Descer sempre os estores antes de qualquer acto de intimidade; se os putos querem cinema à borla, peguem no Magalhães e desenrasquem-se sozinhos na Internet.



Deixo-vos ainda com uma nota sobre o correcto modo de limpeza do removedor de lint:

- Limpe o guardião de rebanhos antes de fosse oitenta por cento cheio.

Muito estranho. Não o guardião, mas antes "O Guardador de Rebanhos" é um conjunto de 49 poemas de Alberto Caeiro. Ora "oitenta por cento" de 49 dá, aproximadamente, 39. Deixo-vos então com esse poema.

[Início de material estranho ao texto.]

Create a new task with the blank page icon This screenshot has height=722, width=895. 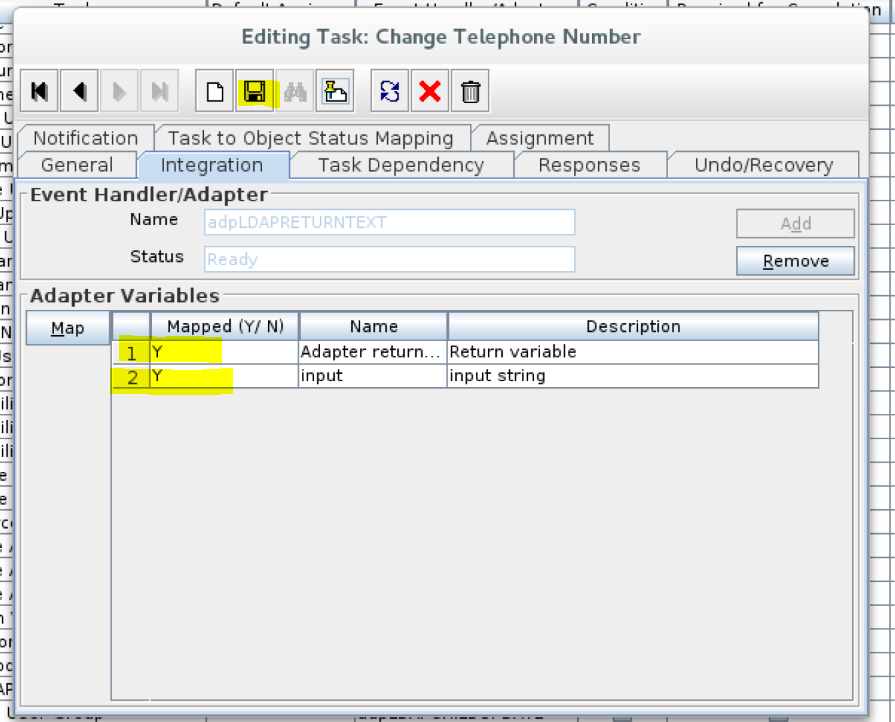(216, 90)
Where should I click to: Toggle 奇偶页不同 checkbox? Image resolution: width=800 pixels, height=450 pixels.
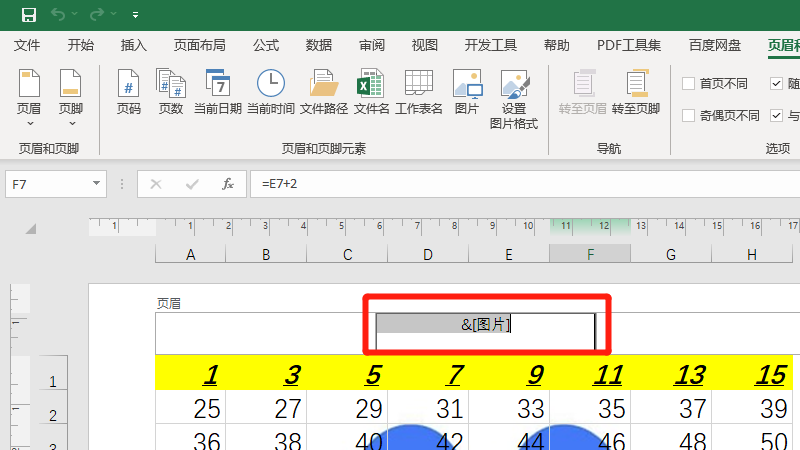[688, 115]
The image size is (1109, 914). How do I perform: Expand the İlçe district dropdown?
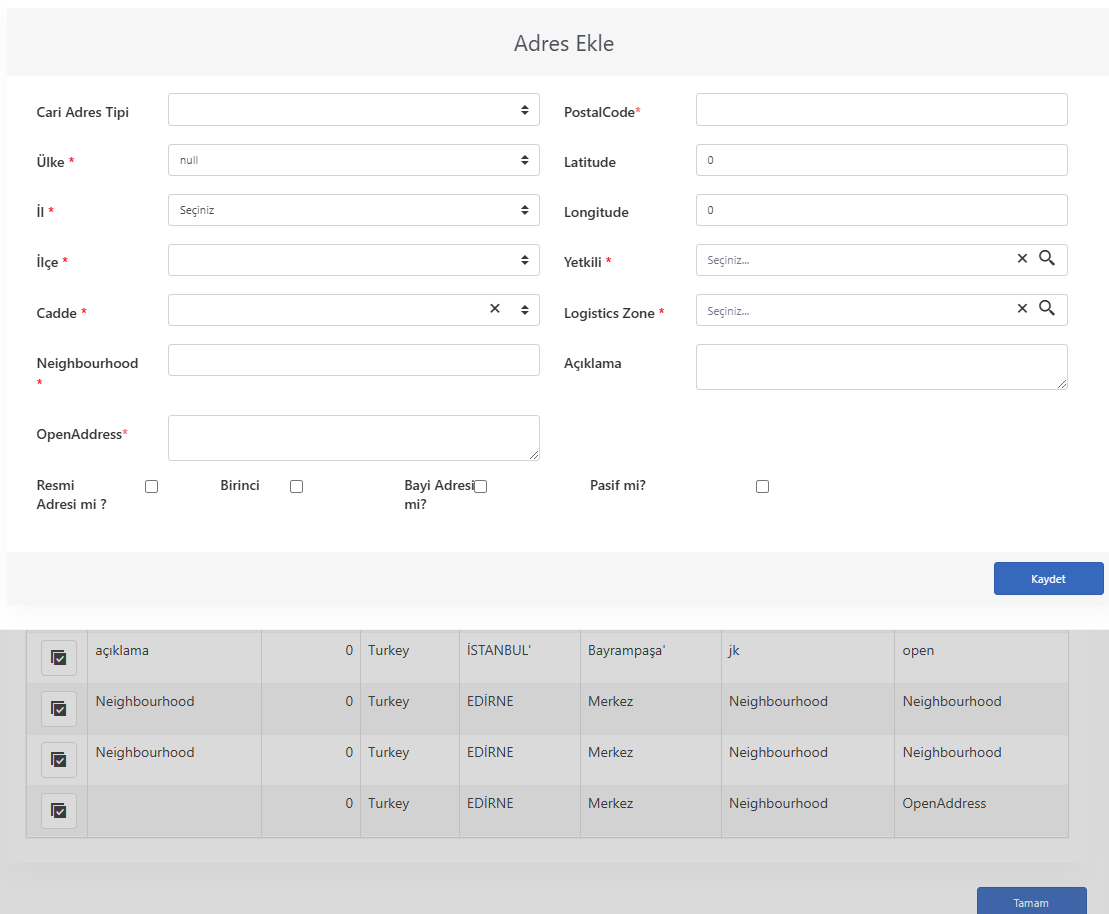tap(354, 260)
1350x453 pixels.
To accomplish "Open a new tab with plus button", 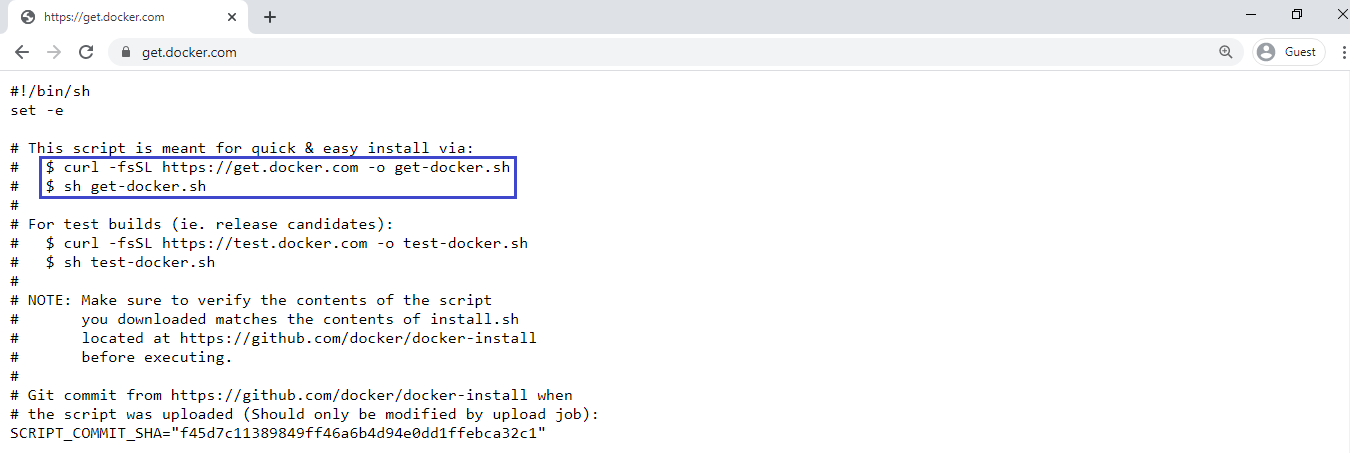I will [270, 17].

Possui uma sabedoria serena que pode descodificar bem melhor que eu todas as ideias ocultas nas instruções do removedor de lint.

XXXIX
O mistério das cousas, onde está ele?
Onde está ele que não aparece
Pelo menos a mostrar-nos que é mistério?
Que sabe o rio disso e que sabe a árvore?
E eu, que não sou mais do que eles, que sei disso?
Sempre que olho para as cousas e penso no que os homens pensam delas,
Rio como um regato que soa fresco numa pedra.

Porque o único sentido oculto das cousas
É elas não terem sentido oculto nenhum,
É mais estranho do que todas as estranhezas
E do que os sonhos de todos os poetas
E os pensamentos de todos os filósofos,
Que as cousas sejam realmente o que parecem ser
E não haja nada que compreender.

Sim, eis o que os meus sentidos aprenderam sozinhos:
As cousas não têm significação: têm existência.
As cousas são o único sentido oculto das cousas.

1 comentário:

marluz disse...

OMFG!!!!

Como sempre te disse, acho os teus comentários melhores que os dos Gato Fedorento.

Tenho a certeza que vou adorar ler este blogue do qual sou desde já admiradora número 1.

Aqui deixo os meus votos de crescimento para o mesmo, e continuação de inspiração para todos os seus autores.